Nenad Nastić

Personal information
- Date of birth: 8 May 1981 (age 45)
- Place of birth: Srbobran, SFR Yugoslavia
- Height: 1.82 m (6 ft 0 in)
- Position: Defender

Senior career*
- Years: Team / Apps / (Gls)
- 1999–2000: Elan Srbobran / 8 / (0)
- 2000–2002: Zvezdara / 25 / (0)
- 2002–2005: Železnik / 66 / (4)
- 2005–2007: Vojvodina / 48 / (4)
- 2008: CSKA Sofia / 7 / (0)
- 2009: Khimki / 11 / (0)
- 2010–2011: Jagodina / 16 / (0)
- 2012: Leotar / 0 / (0)
- 2013: Timok / 0 / (0)
- 2014: Modriča / 2 / (0)
- 2014–2015: Proleter Novi Sad / 4 / (0)
- 2015–2016: TSC Bačka Topola
- 2016–2017: Elan Srbobran

= Nenad Nastić =

Serbian footballer

Nenad Nastić (Ненад Настић; born 8 May 1981) is a Serbian former footballer.
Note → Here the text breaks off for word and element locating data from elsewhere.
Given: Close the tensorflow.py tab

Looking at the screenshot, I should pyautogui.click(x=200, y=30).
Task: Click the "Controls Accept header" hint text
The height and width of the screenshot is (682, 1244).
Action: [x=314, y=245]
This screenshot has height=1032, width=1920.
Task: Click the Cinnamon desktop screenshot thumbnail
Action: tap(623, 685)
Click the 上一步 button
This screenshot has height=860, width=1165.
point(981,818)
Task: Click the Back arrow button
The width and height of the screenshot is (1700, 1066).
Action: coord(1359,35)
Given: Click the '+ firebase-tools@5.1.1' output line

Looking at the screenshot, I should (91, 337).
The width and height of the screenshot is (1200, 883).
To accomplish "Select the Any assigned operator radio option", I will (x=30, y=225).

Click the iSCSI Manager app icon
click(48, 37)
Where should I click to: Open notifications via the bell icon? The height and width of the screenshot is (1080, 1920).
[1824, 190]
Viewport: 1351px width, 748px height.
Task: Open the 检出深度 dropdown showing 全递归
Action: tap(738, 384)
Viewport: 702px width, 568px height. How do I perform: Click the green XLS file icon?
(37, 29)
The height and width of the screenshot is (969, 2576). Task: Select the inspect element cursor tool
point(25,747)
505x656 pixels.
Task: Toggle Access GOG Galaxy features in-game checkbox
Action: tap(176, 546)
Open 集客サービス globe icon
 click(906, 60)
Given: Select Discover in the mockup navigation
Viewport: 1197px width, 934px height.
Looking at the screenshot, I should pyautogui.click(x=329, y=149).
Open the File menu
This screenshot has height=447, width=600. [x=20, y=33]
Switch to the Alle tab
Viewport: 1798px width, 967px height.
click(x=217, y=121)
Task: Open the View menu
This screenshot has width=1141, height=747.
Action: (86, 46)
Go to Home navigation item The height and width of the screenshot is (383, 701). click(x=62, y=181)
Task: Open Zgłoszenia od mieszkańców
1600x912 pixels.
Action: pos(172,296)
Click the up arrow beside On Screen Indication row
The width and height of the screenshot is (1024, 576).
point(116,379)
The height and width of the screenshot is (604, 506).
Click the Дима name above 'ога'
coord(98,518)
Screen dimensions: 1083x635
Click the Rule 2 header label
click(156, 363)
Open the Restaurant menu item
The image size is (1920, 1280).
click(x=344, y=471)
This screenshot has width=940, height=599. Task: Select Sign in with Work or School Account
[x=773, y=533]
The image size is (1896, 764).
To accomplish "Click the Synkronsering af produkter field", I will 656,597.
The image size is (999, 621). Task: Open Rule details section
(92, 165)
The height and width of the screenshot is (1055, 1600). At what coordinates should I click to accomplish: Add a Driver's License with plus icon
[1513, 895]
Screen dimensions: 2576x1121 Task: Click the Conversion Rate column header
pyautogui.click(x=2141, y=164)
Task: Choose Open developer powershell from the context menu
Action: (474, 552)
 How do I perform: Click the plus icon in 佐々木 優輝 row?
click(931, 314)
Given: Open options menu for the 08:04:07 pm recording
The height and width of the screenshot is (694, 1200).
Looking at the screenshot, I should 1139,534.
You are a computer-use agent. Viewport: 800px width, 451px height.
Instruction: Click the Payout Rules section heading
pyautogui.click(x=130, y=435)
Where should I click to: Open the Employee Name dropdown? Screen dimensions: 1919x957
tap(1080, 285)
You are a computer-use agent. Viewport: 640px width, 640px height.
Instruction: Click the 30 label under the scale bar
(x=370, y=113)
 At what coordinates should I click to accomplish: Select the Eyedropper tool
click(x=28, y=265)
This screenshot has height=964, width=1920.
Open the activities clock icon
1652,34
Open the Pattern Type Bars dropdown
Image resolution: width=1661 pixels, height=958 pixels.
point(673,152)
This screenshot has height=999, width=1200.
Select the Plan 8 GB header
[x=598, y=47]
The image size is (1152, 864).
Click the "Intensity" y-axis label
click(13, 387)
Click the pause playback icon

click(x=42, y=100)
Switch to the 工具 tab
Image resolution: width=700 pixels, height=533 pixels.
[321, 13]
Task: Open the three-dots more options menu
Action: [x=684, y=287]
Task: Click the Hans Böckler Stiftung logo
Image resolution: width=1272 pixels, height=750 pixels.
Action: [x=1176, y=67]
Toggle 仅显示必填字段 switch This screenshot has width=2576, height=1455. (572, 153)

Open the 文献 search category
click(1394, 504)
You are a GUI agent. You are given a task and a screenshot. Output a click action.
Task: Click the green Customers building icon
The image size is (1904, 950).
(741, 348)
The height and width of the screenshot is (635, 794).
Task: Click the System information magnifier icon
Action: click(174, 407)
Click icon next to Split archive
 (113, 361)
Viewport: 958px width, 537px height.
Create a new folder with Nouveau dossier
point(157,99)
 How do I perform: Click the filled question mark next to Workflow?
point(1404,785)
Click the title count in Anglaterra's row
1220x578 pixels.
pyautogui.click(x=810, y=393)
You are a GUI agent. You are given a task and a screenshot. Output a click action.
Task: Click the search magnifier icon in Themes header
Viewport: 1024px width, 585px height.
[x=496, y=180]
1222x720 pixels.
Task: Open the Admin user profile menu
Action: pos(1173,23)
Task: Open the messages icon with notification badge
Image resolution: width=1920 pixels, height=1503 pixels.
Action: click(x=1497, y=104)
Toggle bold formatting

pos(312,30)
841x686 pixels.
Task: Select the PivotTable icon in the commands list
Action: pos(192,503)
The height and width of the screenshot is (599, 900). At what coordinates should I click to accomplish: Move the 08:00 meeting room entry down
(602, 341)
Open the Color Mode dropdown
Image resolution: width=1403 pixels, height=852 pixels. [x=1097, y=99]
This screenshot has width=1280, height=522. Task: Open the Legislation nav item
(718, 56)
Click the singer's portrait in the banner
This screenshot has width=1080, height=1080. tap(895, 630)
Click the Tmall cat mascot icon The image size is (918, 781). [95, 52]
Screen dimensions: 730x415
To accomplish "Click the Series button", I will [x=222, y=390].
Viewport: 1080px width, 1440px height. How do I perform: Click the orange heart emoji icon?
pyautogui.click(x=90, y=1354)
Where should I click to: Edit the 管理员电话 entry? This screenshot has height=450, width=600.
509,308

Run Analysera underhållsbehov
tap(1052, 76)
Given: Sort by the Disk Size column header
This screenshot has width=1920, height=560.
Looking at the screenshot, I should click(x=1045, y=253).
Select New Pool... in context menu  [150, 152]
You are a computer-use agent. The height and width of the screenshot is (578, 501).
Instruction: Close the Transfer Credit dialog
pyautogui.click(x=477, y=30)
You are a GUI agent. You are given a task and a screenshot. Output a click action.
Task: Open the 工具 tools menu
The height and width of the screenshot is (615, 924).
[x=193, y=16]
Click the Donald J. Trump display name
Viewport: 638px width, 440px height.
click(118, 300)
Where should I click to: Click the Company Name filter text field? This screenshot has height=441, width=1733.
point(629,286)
He started playing in a minor club, FK Elan Srbobran, before starting to play with Serbian top league clubs such as FK Zvezdara, FK Železnik and, his most notable years, with FK Vojvodina. He also had spells abroad with Bulgarian CSKA Sofia and Russian FC Khimki before returning to Serbia to play with FK Jagodina.